[Records from a dataset]
□ □ □ □
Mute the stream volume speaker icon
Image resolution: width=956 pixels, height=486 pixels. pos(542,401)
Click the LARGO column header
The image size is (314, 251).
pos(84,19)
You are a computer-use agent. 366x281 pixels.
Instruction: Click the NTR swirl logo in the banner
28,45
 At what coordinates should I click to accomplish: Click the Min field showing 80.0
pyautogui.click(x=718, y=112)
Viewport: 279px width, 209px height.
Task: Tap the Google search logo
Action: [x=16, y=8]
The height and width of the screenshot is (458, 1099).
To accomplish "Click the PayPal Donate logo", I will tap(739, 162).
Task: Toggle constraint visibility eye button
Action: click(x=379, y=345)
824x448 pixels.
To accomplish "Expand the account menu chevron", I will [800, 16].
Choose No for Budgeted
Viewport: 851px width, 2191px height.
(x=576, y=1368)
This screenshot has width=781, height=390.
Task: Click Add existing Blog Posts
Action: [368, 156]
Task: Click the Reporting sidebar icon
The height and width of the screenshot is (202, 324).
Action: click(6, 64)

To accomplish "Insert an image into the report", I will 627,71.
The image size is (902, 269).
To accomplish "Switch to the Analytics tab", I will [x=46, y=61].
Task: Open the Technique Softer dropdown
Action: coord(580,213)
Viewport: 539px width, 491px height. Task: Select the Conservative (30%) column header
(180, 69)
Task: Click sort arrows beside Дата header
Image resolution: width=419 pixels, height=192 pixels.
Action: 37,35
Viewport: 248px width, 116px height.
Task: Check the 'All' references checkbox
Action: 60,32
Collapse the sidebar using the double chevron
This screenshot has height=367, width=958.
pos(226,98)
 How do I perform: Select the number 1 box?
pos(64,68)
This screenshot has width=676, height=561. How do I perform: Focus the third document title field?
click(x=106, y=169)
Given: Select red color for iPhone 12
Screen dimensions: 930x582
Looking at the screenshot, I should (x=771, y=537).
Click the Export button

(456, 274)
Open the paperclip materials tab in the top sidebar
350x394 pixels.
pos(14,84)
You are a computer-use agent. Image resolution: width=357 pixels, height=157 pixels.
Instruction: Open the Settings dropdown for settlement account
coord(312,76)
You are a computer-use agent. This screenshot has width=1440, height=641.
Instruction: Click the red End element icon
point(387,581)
□ □ □ □
To do> Every entry above should be transcribed exactly and in full.

Task response>
Mute the stream volume speaker icon
Image resolution: width=956 pixels, height=486 pixels. pos(542,401)
Click the LARGO column header
The image size is (314, 251).
pos(84,19)
You are a computer-use agent. 366x281 pixels.
Instruction: Click the NTR swirl logo in the banner
28,45
 At what coordinates should I click to accomplish: Click the Min field showing 80.0
pyautogui.click(x=718, y=112)
Viewport: 279px width, 209px height.
Task: Tap the Google search logo
Action: [x=16, y=8]
The height and width of the screenshot is (458, 1099).
To accomplish "Click the PayPal Donate logo", I will tap(739, 162).
Task: Toggle constraint visibility eye button
Action: click(x=379, y=345)
824x448 pixels.
To accomplish "Expand the account menu chevron", I will [800, 16].
Choose No for Budgeted
Viewport: 851px width, 2191px height.
(x=576, y=1368)
This screenshot has width=781, height=390.
Task: Click Add existing Blog Posts
Action: [368, 156]
Task: Click the Reporting sidebar icon
The height and width of the screenshot is (202, 324).
Action: click(6, 64)

To accomplish "Insert an image into the report", I will 627,71.
The image size is (902, 269).
To accomplish "Switch to the Analytics tab", I will [x=46, y=61].
Task: Open the Technique Softer dropdown
Action: coord(580,213)
Viewport: 539px width, 491px height. Task: Select the Conservative (30%) column header
(180, 69)
Task: Click sort arrows beside Дата header
Image resolution: width=419 pixels, height=192 pixels.
Action: 37,35
Viewport: 248px width, 116px height.
Task: Check the 'All' references checkbox
Action: 60,32
Collapse the sidebar using the double chevron
This screenshot has height=367, width=958.
pos(226,98)
 How do I perform: Select the number 1 box?
pos(64,68)
This screenshot has width=676, height=561. How do I perform: Focus the third document title field?
click(x=106, y=169)
Given: Select red color for iPhone 12
Screen dimensions: 930x582
Looking at the screenshot, I should (x=771, y=537).
Click the Export button

(456, 274)
Open the paperclip materials tab in the top sidebar
350x394 pixels.
pos(14,84)
You are a computer-use agent. Image resolution: width=357 pixels, height=157 pixels.
Instruction: Open the Settings dropdown for settlement account
coord(312,76)
You are a computer-use agent. This screenshot has width=1440, height=641.
Instruction: Click the red End element icon
point(387,581)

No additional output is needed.